最近はまっている本が、「猪瀬直樹」の著作である。道路公団民営化、関連で、土木技術者の中では、その印象が強く、拒否反応を持たれている方も多いようであるが。

氏の戦争三部作である、「昭和16年の敗戦」、「黒船の世紀 -あのころ、アメリカは仮想敵国だった」、「東条英機処刑の日」を続けて読んだ。日本が太平洋戦争を起こしてから、終結するに至るまで、どのような意思決定がなされ(また、なされず)たのかについて、私が全く知らなかった視点で語りかけてくる。


戦争を開始する前、30歳半ばの若手エリートが集められた「総力戦研究所」で、各省庁の詳細なデータを根拠に、既に戦争が負けることが詳細にシミュレーションされていた。山本五十六が真珠湾攻撃を決めるずっと前から、日米においてそれぞれの専門家による、日米未来戦記の小説が発表されて、国民が熱中して読んでいた。

他に、私にとって衝撃の事実として、
-A級戦犯が起訴された日:4月29日 昭和天皇の誕生日
-東京裁判の開始:5月3日 憲法記念日
-A級戦犯で有罪の7名の絞首刑が執行された日:12月23日午前0時1分 今上天皇(平成)の誕生日

という、戦争責任を将来に渡り日本人に刻み付けた、アメリカの戦略も。


東条英機ら7名の絞首刑後の遺体は、GHQにより、彼らが偶像化されないように、秘密裏に処理されたが、火葬が行われたのが横浜の久保山火葬場であった。現在名「久保山霊園」は、何と、私の自宅から数百メートルのところで、私は毎日の車通勤で目の前を通っていた。当時、日本の遺族側が何とか情報を入手して、隣の興禅寺の住職らの協力を得て、GHQに隠れて遺骨の一部を救出したドラマがあった。
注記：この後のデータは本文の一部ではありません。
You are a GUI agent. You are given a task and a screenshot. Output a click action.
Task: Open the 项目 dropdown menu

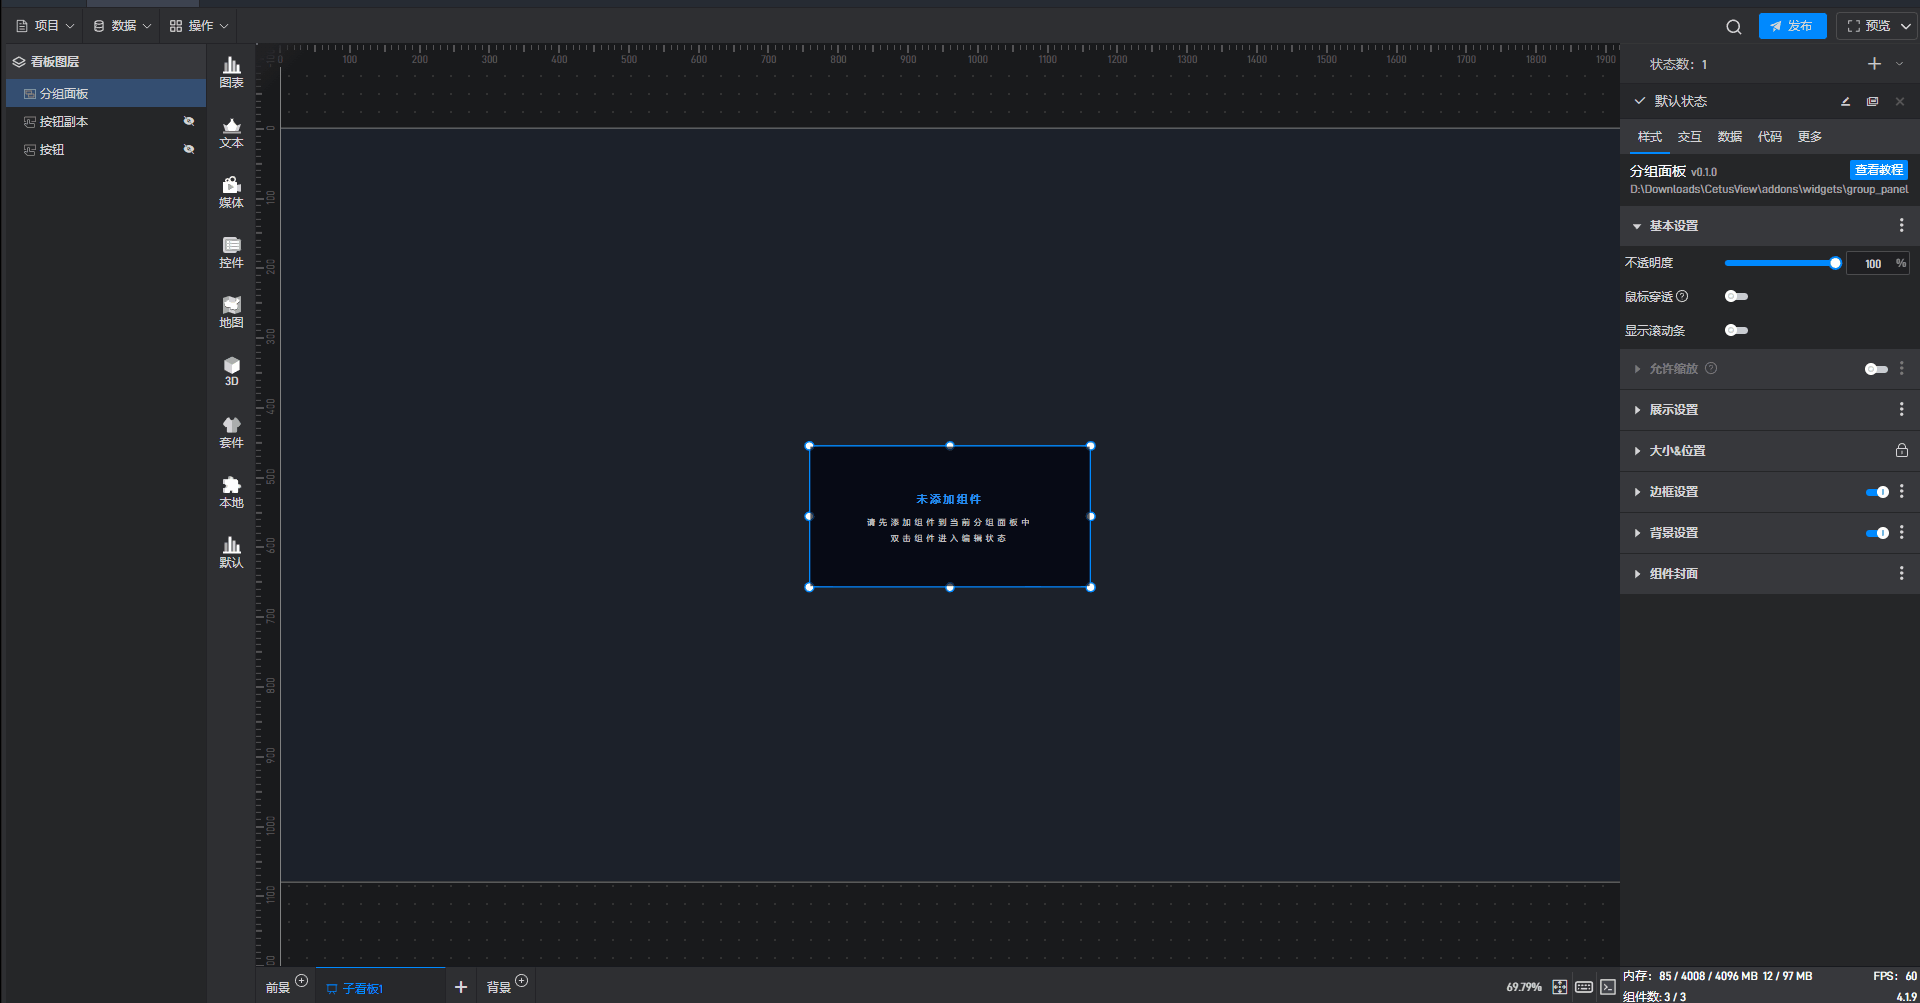point(46,26)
たまたま今朝時間が取れたので、初めて久保山霊園と興禅寺を訪れた。霊園には場違いな服装で行ってしまったので、外見を見ただけで早々に退出したが、興禅寺では、当時の住職によるその救出のとが記された記念碑が建立されていたのを見つけた。


先人があって、今の私がいる。まずは、日本を良く知ること、それに尽きる。